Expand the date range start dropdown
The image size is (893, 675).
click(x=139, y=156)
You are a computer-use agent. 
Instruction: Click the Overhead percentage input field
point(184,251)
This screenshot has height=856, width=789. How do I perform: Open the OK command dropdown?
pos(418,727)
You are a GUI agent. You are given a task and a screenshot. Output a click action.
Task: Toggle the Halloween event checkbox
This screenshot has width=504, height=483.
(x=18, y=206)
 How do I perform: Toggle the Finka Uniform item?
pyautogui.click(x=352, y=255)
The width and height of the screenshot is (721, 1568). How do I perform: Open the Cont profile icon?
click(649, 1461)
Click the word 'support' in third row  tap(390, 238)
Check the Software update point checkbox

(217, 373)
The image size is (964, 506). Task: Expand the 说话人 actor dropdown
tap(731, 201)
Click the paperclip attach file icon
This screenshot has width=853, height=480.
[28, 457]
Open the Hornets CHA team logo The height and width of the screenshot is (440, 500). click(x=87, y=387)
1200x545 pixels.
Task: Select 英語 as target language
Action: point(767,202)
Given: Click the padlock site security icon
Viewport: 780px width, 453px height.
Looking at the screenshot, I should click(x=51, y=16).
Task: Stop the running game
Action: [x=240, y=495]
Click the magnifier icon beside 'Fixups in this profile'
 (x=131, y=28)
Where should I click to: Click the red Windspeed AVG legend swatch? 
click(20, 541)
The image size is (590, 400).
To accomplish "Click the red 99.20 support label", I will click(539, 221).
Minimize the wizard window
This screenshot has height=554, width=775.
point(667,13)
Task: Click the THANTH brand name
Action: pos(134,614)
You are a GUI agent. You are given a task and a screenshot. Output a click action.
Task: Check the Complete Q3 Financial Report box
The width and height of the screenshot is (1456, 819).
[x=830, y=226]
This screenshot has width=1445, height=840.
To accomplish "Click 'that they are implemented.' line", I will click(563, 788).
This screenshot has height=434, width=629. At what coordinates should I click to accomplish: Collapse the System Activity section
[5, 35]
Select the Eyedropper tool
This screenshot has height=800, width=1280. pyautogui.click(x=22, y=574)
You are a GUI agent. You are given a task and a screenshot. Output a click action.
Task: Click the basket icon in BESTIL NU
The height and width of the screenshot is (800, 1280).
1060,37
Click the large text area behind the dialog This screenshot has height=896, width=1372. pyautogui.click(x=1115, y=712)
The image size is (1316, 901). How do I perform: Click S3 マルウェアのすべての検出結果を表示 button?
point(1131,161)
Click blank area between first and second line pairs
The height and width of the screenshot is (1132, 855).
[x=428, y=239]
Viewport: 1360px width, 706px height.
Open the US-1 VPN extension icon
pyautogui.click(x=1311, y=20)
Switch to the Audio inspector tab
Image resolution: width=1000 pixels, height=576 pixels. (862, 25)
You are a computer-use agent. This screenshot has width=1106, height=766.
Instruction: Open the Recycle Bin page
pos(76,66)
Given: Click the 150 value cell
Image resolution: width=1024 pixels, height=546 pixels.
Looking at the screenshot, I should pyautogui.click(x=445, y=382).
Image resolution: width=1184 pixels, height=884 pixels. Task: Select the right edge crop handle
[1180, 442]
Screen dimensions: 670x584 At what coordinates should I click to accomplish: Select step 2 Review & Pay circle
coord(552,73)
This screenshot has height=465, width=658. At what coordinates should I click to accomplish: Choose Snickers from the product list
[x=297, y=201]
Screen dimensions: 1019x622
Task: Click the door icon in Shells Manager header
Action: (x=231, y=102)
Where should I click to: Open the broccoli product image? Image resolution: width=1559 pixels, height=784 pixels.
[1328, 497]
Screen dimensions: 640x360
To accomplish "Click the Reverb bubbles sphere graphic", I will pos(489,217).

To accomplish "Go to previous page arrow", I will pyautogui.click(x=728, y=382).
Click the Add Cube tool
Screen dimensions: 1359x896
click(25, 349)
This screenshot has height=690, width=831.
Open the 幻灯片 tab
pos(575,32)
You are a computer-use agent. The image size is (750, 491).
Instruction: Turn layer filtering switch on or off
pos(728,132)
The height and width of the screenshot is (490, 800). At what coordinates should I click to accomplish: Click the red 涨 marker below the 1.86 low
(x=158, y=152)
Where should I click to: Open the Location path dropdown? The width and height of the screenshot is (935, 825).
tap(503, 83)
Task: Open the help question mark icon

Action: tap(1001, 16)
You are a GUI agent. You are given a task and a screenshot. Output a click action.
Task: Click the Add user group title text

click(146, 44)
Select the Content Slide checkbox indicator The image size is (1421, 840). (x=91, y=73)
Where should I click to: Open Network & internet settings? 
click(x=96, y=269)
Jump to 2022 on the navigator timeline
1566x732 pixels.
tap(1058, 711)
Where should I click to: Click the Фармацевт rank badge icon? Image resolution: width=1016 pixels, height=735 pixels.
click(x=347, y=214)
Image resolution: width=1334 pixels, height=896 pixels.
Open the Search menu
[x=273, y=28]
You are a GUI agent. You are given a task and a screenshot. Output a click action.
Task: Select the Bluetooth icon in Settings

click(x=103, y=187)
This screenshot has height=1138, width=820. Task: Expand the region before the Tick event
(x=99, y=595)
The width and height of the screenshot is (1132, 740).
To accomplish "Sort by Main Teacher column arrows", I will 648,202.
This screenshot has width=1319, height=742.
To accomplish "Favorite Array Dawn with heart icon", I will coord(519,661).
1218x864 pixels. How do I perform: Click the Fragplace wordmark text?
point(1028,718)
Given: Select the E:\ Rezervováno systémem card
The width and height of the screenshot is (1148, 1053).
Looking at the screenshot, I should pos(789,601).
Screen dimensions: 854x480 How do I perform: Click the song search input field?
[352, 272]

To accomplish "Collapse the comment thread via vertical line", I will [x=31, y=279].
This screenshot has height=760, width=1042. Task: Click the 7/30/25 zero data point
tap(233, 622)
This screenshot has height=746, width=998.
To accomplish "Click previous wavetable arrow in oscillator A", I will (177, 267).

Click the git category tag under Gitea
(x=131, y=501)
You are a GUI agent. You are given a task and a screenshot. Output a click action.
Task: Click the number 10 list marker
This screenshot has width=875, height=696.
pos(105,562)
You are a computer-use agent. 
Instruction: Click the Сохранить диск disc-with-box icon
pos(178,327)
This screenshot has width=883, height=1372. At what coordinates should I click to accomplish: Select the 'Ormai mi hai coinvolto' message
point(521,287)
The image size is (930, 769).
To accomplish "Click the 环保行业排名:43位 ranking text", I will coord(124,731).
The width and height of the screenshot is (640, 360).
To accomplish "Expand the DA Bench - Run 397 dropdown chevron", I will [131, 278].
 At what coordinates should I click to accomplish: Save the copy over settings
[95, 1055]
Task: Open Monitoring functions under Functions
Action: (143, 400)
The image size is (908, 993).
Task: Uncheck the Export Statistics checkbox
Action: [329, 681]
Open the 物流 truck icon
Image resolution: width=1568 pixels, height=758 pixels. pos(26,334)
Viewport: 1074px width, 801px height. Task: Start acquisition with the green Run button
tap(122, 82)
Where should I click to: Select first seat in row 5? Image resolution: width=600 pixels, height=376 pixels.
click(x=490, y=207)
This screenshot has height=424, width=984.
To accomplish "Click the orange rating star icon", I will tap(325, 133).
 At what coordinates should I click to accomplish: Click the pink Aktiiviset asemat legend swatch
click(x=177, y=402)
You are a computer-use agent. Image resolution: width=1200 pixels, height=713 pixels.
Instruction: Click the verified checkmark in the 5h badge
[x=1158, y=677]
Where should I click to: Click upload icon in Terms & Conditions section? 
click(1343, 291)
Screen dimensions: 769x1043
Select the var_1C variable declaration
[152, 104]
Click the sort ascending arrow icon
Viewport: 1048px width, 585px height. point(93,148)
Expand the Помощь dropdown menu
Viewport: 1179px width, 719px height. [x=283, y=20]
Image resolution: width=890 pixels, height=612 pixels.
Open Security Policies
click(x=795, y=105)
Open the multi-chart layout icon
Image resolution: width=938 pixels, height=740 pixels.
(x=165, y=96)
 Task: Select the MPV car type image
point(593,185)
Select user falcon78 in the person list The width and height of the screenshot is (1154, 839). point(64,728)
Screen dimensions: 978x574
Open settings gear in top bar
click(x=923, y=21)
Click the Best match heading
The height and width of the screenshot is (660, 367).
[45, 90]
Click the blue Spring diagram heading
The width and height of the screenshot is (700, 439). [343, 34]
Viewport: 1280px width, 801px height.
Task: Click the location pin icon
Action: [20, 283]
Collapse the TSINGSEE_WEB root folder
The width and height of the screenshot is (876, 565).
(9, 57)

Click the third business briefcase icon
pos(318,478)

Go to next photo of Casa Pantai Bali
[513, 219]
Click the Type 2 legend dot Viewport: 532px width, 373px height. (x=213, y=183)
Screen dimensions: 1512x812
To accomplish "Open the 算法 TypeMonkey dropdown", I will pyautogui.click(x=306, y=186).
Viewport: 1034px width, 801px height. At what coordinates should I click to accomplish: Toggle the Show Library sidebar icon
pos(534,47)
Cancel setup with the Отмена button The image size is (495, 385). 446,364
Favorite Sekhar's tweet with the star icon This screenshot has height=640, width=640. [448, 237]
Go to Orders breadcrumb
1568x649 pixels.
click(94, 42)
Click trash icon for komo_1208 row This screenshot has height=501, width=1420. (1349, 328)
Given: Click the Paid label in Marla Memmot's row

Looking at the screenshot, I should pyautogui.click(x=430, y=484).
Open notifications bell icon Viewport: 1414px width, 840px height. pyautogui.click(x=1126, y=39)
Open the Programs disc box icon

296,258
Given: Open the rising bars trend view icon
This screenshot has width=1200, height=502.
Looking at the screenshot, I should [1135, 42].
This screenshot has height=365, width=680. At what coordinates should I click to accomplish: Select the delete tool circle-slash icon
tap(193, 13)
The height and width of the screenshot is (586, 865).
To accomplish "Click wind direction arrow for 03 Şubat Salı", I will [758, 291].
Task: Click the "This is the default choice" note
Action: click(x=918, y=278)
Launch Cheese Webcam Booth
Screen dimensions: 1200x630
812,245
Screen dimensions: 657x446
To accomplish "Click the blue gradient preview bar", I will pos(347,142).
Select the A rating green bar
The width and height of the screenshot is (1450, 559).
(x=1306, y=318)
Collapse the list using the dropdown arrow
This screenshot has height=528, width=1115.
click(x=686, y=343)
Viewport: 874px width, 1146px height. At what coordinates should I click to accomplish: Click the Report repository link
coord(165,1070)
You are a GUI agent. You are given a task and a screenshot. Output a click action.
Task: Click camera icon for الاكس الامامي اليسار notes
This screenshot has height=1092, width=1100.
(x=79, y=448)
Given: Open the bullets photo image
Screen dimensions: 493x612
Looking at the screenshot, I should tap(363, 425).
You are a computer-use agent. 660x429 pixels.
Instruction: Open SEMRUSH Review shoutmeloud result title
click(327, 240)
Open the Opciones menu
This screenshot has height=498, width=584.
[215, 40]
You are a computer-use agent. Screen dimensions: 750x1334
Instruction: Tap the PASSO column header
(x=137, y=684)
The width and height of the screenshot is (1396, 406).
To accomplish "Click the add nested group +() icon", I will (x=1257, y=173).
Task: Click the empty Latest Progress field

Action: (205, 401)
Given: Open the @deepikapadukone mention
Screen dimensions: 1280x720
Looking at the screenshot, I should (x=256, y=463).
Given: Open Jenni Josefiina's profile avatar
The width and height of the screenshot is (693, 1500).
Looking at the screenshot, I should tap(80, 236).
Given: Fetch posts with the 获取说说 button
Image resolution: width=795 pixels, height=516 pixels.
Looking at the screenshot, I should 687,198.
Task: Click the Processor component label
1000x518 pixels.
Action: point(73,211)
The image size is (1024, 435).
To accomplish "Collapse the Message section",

· · · · · · ·

Wherever the line holding "The width and height of the screenshot is (1450, 559)." falls in the entries above, copy exactly from it through the line holding "You are a computer-use agent. 660x429 pixels.", inclusive, and add nothing.

The width and height of the screenshot is (1450, 559).
(x=1306, y=318)
Collapse the list using the dropdown arrow
This screenshot has height=528, width=1115.
click(x=686, y=343)
Viewport: 874px width, 1146px height. At what coordinates should I click to accomplish: Click the Report repository link
coord(165,1070)
You are a GUI agent. You are given a task and a screenshot. Output a click action.
Task: Click camera icon for الاكس الامامي اليسار notes
This screenshot has height=1092, width=1100.
(x=79, y=448)
Given: Open the bullets photo image
Screen dimensions: 493x612
Looking at the screenshot, I should tap(363, 425).
You are a computer-use agent. 660x429 pixels.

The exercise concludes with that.